One of the parents starting across this parking lot was a very thin, bleached blonde woman who looked to be in her late twenties. Her face was dry and colorless. It had the wrinkles of a woman twice her age. She was exiting the offices. She was weeping. She struggled to hold a small child with her left arm looped under it’s belly as it bounced on her hip, it's blanket flailing in the wind, the child uncovered . Her purse hung from her right arm in the crook of her elbow. She had a cigarette sticking to her bottom lip and a lighter in her right hand. She struggled to bring the lighter up just far enough to set fire to her cigarette and put out the fire in her brain. No doubt the time she had been in the offices was long enough for her nicotine craving to be screaming for a feeding. It refused to wait for her to get to the car (hopefully) and put the child down. She turned her back to the wind, giving the child a jolt, flicked the lighter quickly and pulled on the cigarette in relief. This mother looked like a skilled juggler while performing these tasks; hanging onto the child, carrying her purse, and lighting a cigarette. The smoke curled across the child’s face. I thought about that child being in a vehicle with cigarette smoke, a home filled with cigarette smoke and it's mother teaching it each day how to smoke and that it is acceptable. I reigned in my judgment of this precious mother as I thought about how that cigarette may be the only pleasure she finds in her everyday existence of juggling her life in a circus of uncertainty. I lifted a prayer that the child would not smoke and turned it loose.

And then I thought about the 'circus' going on in Congress as I write these words. The hearings which are probing the practices of Goldman-Sachs. Despicable, deliberately unethical practices which put many others in the same plight as this young struggling, juggling mother. They arrogantly deny their wrongdoing as they defy our Congress of These United States. "How dare you ask us for accountability? We are rich! We made ourselves rich by making many others poor. We put people out of work and out of their beloved homes.

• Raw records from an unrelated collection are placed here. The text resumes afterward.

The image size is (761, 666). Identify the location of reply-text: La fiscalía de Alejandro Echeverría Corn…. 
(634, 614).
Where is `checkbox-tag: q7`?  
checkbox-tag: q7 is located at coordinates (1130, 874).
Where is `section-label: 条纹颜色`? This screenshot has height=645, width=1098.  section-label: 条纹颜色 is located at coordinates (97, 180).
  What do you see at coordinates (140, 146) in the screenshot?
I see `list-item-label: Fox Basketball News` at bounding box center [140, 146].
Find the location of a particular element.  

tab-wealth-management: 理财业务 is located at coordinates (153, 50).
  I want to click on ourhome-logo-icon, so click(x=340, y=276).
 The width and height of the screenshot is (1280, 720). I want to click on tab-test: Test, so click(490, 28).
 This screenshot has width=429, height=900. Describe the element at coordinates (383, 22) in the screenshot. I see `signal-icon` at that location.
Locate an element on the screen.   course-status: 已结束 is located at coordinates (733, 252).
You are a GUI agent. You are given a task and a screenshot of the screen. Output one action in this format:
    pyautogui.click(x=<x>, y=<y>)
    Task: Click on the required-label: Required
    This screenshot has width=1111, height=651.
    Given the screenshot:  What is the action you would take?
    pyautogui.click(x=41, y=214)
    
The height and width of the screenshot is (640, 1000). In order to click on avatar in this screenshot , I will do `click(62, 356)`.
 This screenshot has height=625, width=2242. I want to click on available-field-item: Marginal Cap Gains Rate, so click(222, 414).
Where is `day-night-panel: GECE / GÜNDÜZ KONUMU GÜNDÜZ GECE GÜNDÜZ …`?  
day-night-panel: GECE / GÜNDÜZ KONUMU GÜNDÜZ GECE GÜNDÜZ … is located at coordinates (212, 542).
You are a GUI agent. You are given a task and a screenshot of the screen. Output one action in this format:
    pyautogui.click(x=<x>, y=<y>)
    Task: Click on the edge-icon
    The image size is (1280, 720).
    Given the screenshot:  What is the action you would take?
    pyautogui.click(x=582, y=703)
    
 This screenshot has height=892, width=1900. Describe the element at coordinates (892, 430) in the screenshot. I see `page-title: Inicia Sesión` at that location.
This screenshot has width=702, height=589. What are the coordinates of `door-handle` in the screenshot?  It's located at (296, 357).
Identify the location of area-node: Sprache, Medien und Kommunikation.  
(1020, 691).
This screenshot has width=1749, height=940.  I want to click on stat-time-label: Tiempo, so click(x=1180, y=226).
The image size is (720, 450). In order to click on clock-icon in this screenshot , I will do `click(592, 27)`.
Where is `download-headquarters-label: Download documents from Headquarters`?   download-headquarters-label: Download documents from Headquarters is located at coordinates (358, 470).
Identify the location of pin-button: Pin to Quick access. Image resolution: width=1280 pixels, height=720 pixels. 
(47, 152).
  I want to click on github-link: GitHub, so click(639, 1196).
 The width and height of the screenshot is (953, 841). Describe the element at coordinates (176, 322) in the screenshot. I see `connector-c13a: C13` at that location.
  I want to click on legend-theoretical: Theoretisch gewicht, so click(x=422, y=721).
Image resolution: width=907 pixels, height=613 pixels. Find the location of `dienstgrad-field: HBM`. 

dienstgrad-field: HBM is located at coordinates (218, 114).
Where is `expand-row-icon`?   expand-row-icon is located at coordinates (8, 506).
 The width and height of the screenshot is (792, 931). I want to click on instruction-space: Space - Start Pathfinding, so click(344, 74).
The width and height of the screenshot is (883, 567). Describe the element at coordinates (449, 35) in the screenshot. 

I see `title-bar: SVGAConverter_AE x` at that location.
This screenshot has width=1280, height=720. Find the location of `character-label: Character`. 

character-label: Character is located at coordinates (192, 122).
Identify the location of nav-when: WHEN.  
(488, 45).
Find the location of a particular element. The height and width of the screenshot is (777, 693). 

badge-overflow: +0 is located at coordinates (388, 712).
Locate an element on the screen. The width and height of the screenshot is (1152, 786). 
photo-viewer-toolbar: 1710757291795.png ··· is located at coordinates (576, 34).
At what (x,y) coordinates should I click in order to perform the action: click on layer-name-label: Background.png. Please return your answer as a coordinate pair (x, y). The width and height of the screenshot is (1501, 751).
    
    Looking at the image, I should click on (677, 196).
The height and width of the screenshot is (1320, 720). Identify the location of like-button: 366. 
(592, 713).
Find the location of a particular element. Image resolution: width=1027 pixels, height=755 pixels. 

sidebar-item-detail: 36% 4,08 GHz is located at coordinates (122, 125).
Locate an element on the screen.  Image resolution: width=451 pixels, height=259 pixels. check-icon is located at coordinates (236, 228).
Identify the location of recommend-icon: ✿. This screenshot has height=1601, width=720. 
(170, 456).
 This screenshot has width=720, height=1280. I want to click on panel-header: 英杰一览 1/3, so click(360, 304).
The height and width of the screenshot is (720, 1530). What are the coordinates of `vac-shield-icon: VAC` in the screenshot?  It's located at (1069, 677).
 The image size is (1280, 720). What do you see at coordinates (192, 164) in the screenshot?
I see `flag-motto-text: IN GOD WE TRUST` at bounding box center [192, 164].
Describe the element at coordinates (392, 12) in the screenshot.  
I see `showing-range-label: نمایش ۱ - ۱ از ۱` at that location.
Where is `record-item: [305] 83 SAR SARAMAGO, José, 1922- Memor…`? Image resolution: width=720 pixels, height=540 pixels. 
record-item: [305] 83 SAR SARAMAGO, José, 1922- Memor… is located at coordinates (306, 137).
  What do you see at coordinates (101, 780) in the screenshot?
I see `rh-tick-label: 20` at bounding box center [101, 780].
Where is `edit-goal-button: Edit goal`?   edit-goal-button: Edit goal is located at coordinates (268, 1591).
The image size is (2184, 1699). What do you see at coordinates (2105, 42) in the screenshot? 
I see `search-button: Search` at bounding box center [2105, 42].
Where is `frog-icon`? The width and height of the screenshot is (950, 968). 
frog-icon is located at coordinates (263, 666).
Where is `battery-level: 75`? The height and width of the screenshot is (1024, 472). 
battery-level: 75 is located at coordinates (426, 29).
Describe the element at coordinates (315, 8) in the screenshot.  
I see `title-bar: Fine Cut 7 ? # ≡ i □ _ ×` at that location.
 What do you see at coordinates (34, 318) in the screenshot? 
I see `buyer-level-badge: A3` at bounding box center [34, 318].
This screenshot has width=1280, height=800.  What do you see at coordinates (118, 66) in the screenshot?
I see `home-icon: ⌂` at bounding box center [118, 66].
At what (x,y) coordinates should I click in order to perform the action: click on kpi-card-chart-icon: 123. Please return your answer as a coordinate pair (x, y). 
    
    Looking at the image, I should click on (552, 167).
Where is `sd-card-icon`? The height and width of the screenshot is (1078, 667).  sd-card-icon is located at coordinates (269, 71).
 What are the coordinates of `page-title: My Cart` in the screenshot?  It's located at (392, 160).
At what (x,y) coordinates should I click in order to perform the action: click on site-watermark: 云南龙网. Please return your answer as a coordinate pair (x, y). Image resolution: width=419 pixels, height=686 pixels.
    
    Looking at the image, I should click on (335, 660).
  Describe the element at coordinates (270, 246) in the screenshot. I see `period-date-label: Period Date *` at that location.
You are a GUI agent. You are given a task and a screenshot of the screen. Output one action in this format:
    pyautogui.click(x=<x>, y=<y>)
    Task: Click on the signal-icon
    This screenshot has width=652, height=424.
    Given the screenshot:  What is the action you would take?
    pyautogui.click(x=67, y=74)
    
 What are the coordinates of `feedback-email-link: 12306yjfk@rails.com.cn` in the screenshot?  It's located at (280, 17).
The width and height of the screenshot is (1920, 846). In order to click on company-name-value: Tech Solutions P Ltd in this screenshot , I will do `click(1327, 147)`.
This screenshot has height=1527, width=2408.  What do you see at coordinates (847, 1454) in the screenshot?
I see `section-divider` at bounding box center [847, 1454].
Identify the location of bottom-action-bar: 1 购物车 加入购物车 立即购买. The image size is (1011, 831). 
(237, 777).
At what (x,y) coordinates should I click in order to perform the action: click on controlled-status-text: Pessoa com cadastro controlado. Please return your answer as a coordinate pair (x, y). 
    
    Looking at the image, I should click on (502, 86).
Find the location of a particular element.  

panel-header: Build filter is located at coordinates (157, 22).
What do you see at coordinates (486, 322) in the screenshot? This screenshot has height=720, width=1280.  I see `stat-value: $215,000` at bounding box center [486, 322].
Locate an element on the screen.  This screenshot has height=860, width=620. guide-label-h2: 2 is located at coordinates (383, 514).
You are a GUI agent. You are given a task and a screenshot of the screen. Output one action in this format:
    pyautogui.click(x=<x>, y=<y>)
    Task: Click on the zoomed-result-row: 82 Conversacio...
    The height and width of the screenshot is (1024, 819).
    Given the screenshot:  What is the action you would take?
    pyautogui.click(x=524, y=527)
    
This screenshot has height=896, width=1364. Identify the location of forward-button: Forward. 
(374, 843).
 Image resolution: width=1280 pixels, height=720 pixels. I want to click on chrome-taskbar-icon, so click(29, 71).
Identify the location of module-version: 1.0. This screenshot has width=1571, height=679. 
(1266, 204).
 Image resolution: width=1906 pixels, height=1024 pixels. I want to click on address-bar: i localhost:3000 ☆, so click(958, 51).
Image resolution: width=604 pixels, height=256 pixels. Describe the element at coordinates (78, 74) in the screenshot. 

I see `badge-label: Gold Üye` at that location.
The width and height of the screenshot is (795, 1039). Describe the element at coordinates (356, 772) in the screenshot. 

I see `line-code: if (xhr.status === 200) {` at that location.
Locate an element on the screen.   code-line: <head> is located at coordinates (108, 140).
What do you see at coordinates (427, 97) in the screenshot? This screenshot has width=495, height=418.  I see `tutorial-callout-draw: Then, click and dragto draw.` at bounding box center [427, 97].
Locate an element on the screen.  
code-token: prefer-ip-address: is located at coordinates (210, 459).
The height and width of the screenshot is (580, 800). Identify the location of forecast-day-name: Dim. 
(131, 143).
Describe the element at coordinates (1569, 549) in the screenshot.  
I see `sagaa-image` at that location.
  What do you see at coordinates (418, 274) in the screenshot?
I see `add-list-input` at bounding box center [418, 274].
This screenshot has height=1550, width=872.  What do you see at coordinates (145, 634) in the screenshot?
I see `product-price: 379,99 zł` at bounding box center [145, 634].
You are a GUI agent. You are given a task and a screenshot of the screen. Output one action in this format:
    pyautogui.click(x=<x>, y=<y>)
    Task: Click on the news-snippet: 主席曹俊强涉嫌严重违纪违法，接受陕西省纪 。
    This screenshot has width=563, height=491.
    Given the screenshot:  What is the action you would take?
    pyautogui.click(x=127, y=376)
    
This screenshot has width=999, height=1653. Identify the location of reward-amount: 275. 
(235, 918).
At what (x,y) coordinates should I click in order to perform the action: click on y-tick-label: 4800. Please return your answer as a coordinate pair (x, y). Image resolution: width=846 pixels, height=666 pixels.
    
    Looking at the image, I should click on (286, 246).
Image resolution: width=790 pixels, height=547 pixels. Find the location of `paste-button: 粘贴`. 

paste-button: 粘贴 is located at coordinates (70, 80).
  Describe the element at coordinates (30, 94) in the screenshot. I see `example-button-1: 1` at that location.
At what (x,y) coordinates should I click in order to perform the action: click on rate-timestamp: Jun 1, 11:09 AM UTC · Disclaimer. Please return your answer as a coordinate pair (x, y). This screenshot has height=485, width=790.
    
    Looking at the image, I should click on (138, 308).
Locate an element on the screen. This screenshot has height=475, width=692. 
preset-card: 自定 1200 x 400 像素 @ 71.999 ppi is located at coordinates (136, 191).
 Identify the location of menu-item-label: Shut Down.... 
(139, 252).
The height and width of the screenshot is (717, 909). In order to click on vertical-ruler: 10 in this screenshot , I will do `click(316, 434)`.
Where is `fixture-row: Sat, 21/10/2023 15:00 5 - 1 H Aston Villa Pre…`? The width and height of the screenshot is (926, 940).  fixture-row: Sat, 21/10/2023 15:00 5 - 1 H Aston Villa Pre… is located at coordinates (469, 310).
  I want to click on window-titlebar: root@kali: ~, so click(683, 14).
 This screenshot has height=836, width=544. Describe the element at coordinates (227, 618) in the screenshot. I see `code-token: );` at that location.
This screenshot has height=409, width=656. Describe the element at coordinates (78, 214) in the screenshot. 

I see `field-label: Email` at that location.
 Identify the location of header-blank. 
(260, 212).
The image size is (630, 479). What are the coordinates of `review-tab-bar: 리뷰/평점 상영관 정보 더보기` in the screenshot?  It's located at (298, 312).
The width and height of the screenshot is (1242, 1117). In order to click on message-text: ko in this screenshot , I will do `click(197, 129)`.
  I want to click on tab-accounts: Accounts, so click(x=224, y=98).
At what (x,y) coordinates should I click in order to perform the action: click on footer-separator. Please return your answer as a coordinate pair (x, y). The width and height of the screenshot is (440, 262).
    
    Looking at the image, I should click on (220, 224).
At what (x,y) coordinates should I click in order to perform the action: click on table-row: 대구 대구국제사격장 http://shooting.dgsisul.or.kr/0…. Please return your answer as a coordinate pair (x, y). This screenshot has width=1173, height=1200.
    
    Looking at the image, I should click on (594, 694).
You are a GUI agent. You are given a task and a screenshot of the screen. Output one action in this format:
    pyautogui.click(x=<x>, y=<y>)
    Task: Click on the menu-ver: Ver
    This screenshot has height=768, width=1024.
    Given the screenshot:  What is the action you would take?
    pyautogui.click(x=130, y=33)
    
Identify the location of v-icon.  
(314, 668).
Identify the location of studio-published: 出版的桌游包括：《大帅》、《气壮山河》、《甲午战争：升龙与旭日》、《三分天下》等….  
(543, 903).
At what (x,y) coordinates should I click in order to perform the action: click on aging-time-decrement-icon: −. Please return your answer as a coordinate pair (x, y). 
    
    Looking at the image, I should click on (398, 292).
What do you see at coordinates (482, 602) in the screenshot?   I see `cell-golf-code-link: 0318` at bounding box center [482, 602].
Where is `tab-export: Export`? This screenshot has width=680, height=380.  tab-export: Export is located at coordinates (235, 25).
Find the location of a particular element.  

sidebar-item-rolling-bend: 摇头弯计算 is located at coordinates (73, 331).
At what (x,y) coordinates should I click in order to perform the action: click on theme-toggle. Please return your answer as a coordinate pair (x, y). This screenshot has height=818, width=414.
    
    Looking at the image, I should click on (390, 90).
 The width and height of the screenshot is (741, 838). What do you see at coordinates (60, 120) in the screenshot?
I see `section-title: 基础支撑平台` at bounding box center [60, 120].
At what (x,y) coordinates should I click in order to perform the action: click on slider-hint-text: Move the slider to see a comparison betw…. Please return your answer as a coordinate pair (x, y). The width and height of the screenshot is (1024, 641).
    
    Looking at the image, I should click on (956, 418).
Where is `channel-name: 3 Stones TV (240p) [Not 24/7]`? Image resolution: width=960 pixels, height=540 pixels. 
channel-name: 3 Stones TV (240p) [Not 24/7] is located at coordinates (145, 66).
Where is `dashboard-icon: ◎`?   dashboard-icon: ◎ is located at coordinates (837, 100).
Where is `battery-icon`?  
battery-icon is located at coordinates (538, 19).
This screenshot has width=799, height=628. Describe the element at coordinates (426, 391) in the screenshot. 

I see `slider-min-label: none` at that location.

We put a horse in the race that we bet against! How smart are we to think of that! And before goldman-sachs there was bear-stearns, lehman brothers, aig , washington mutual, countrywide, wachovia found to be laundering drug money (which they admitted to and paid $160 million in fines) (1.). Sub-prime mortgages granted to thousands as the mortgagors knew these thousands could not pay back their loans. All of them practiced deceit in order to make the poor poorer and themselves richer. I use lower caps because these entities do not deserve to be recognized with capital letters. They are little, lowly, lying crooks.

Many of those who are in the circumstances that brought this young mother to these offices and to her tears are the Men who fathered the infants and children. The men who are now out of work and out of options. Men define themselves through their work. These men no longer view themselves as providers. They feel helpless and out of control and in a despair that they cannot voice to anyone because of (ironically) what they were taught by their parents; "You are a man. Be strong. Never admit defeat. Never show weakness." This despair leads to an anger that cannot see a way out. Since the 2008 beginning of the sharp rise in unemployment and loss of homes and jobs, (directly related to the crooks at the banks and the ‘Snydley Whiplash’ mortgage brokers), domestic violence has spiked nationwide. This blinded anger (which is masking fear), takes on a physical life which strikes out at those closest to these men: the women and the children.
He reaches for the one pleasure he has left. She holds the baby on her hip and lights her cigarette through tears. He goes outside, squats out of sight and weeps in regret as the smoke from his cigarette curls across his face.